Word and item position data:
%%

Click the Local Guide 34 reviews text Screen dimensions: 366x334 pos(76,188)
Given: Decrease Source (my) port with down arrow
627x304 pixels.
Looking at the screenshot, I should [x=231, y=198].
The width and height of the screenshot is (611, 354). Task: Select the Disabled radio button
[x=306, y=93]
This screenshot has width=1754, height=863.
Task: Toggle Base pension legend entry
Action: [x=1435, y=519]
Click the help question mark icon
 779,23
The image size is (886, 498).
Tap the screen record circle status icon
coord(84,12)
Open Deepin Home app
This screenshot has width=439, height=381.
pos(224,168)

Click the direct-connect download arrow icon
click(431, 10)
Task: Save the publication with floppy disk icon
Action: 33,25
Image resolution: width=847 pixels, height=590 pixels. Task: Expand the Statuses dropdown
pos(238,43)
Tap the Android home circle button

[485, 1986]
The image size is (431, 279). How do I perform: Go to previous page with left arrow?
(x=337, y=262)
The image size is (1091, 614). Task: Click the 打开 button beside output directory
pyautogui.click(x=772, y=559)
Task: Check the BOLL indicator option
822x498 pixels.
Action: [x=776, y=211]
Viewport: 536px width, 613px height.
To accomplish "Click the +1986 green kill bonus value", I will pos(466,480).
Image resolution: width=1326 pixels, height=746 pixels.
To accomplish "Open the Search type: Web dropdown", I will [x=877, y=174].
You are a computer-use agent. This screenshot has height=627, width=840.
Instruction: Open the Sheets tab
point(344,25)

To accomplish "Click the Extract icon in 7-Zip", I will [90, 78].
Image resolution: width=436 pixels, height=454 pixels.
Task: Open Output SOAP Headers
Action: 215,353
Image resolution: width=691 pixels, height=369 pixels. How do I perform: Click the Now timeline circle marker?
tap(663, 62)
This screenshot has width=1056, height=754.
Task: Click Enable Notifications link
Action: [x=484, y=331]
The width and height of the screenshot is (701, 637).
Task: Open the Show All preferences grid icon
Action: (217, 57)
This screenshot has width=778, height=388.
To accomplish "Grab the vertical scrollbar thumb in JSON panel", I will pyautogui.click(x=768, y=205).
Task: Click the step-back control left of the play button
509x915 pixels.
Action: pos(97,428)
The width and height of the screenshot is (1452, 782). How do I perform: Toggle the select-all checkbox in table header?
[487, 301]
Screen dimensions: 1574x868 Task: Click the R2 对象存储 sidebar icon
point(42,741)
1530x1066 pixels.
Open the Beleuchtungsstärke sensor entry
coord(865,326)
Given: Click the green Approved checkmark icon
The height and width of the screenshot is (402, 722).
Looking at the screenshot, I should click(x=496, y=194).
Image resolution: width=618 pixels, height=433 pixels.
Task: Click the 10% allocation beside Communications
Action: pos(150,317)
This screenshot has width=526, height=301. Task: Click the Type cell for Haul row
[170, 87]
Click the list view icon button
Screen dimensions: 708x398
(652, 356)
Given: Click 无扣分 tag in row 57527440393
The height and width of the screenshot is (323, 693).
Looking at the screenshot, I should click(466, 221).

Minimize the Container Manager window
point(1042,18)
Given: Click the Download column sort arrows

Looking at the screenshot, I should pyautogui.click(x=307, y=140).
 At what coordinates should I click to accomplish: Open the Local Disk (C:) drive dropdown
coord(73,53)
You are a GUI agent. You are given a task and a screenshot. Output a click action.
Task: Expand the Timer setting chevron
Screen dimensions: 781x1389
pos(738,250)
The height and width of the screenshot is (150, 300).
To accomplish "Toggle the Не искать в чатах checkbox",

%%

Copy all the lines above verbatim, without changing anything.

ANSWER FOR THE TASK -
Click the Local Guide 34 reviews text Screen dimensions: 366x334 pos(76,188)
Given: Decrease Source (my) port with down arrow
627x304 pixels.
Looking at the screenshot, I should [x=231, y=198].
The width and height of the screenshot is (611, 354). Task: Select the Disabled radio button
[x=306, y=93]
This screenshot has width=1754, height=863.
Task: Toggle Base pension legend entry
Action: [x=1435, y=519]
Click the help question mark icon
 779,23
The image size is (886, 498).
Tap the screen record circle status icon
coord(84,12)
Open Deepin Home app
This screenshot has width=439, height=381.
pos(224,168)

Click the direct-connect download arrow icon
click(431, 10)
Task: Save the publication with floppy disk icon
Action: 33,25
Image resolution: width=847 pixels, height=590 pixels. Task: Expand the Statuses dropdown
pos(238,43)
Tap the Android home circle button

[485, 1986]
The image size is (431, 279). How do I perform: Go to previous page with left arrow?
(x=337, y=262)
The image size is (1091, 614). Task: Click the 打开 button beside output directory
pyautogui.click(x=772, y=559)
Task: Check the BOLL indicator option
822x498 pixels.
Action: [x=776, y=211]
Viewport: 536px width, 613px height.
To accomplish "Click the +1986 green kill bonus value", I will pos(466,480).
Image resolution: width=1326 pixels, height=746 pixels.
To accomplish "Open the Search type: Web dropdown", I will [x=877, y=174].
You are a computer-use agent. This screenshot has height=627, width=840.
Instruction: Open the Sheets tab
point(344,25)

To accomplish "Click the Extract icon in 7-Zip", I will [90, 78].
Image resolution: width=436 pixels, height=454 pixels.
Task: Open Output SOAP Headers
Action: 215,353
Image resolution: width=691 pixels, height=369 pixels. How do I perform: Click the Now timeline circle marker?
tap(663, 62)
This screenshot has width=1056, height=754.
Task: Click Enable Notifications link
Action: [x=484, y=331]
The width and height of the screenshot is (701, 637).
Task: Open the Show All preferences grid icon
Action: (217, 57)
This screenshot has width=778, height=388.
To accomplish "Grab the vertical scrollbar thumb in JSON panel", I will pyautogui.click(x=768, y=205).
Task: Click the step-back control left of the play button
509x915 pixels.
Action: pos(97,428)
The width and height of the screenshot is (1452, 782). How do I perform: Toggle the select-all checkbox in table header?
[487, 301]
Screen dimensions: 1574x868 Task: Click the R2 对象存储 sidebar icon
point(42,741)
1530x1066 pixels.
Open the Beleuchtungsstärke sensor entry
coord(865,326)
Given: Click the green Approved checkmark icon
The height and width of the screenshot is (402, 722).
Looking at the screenshot, I should click(x=496, y=194).
Image resolution: width=618 pixels, height=433 pixels.
Task: Click the 10% allocation beside Communications
Action: pos(150,317)
This screenshot has width=526, height=301. Task: Click the Type cell for Haul row
[170, 87]
Click the list view icon button
Screen dimensions: 708x398
(652, 356)
Given: Click 无扣分 tag in row 57527440393
The height and width of the screenshot is (323, 693).
Looking at the screenshot, I should click(466, 221).

Minimize the Container Manager window
point(1042,18)
Given: Click the Download column sort arrows

Looking at the screenshot, I should pyautogui.click(x=307, y=140).
 At what coordinates should I click to accomplish: Open the Local Disk (C:) drive dropdown
coord(73,53)
You are a GUI agent. You are given a task and a screenshot. Output a click action.
Task: Expand the Timer setting chevron
Screen dimensions: 781x1389
pos(738,250)
The height and width of the screenshot is (150, 300).
To accomplish "Toggle the Не искать в чатах checkbox",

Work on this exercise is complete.